Si nos focalizados en su función dentro de la industria cultural, podemos entender que son canciones sueltas o agrupadas dentro de una escena corporativa abrasiva y panóptica. Ahora bien, si agudizamos un poco más la mirada, vemos una estallido artístico y, sobre todo, una puesta en común de lava eléctrica centralizada en la figura de Kurt Cobain, atormentado de sentido por excelencia.

Ahí está la belleza y la autenticidad esencial de Nirvana y, si se me permite, del ADN neurálgico de la cultura rock: la poética de riesgo. Y entiendo que no todo es transgresión dentro del rock, que hay algunas concesiones y contradicciones, no lo discuto, pero en Cobain no hay simpatías, ni decoros ni tibiezas grandilocuentes.

Nirvana es esa banda que explotó en 1991 con la salida de Nevermind (su segundo disco) y que copó las radios y la tele con el ultra hit “Smells like teen spirit”. Es una de las agrupaciones más conocidas del mundo y también es una gran bola de acople sangrando al mando de Cobain. Sus giros se ven en cada canción, su estado de ánimo sobresale en las estrofas y su vida está expuesta en los estribillos.

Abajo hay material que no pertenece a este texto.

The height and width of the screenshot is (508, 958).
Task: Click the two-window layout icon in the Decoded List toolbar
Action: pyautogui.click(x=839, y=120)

En Nirvana -y en Kurt-, todo sube y baja, se hunde y sale a flote con el más mínimo esfuerzo. La obra del grupo es, en sí, la vida misma. No es un “si sucede, conviene” de superficialidad neoliberal. Es, más bien, un corolario de interrogantes ¿Por qué carajo sucede lo que sucede? ¿Por qué me tiene que convenir lo que no quiero que me convenga? ¿Por qué a vos te parece que me tiene que convenir algo que no quiero?

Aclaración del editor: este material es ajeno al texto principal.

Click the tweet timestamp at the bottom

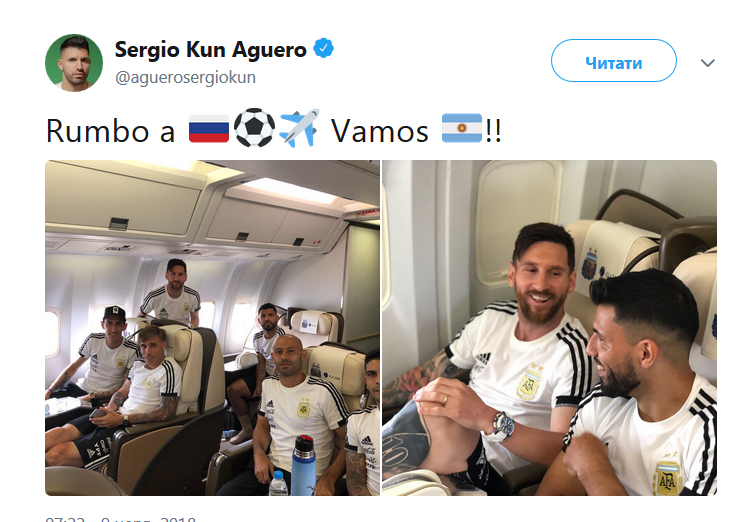pyautogui.click(x=120, y=519)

Así son todos las preguntas que subyacen las canciones de Cobain, su presencia escénica y su disposición testimonial no deja lugar al vacío, más allá de su vacío existencial. No hay espacio sin reflexión en Kurt. Se puede ver en las entrevistas o en los pasajes de las líricas -casi siempre surrealistas, raras, dolorosas, al borde del quiebre-.

Si se atiende entonces ese tránsito dislocador de la vida, se comprende que tener a Cobain en el oído es complejo, pero no menos maravilloso. A mí me enseñó más que cualquier libro. Me genera odio que se haya muerto a los 27 -en 1994- y que yo sea más grande que él. También me da bronca que siempre haya sido un pibe y que yo lo viera como un tipo adulto, con la vida cuasi realizada -su participación dentro de la escena rock mundial duró solo seis años-. Aún así, no me caben dudas de su capacidad de maduración, y de su potente estética de jovencito brillante.

Hoy, muy a mí pesar, se cumplen 25 años de su partida y de su salida explosiva de la tierra. Sin dudas, dejó un legado que se descubre en cada jornada y en cada patada contra la pared o trompada contra el vidrio. Fue un tipo más que necesario, no solo por su fructífero y efectivo ir a los cadenazos, sino porque siempre supo ver la matrix de la sociedad antes de tiempo.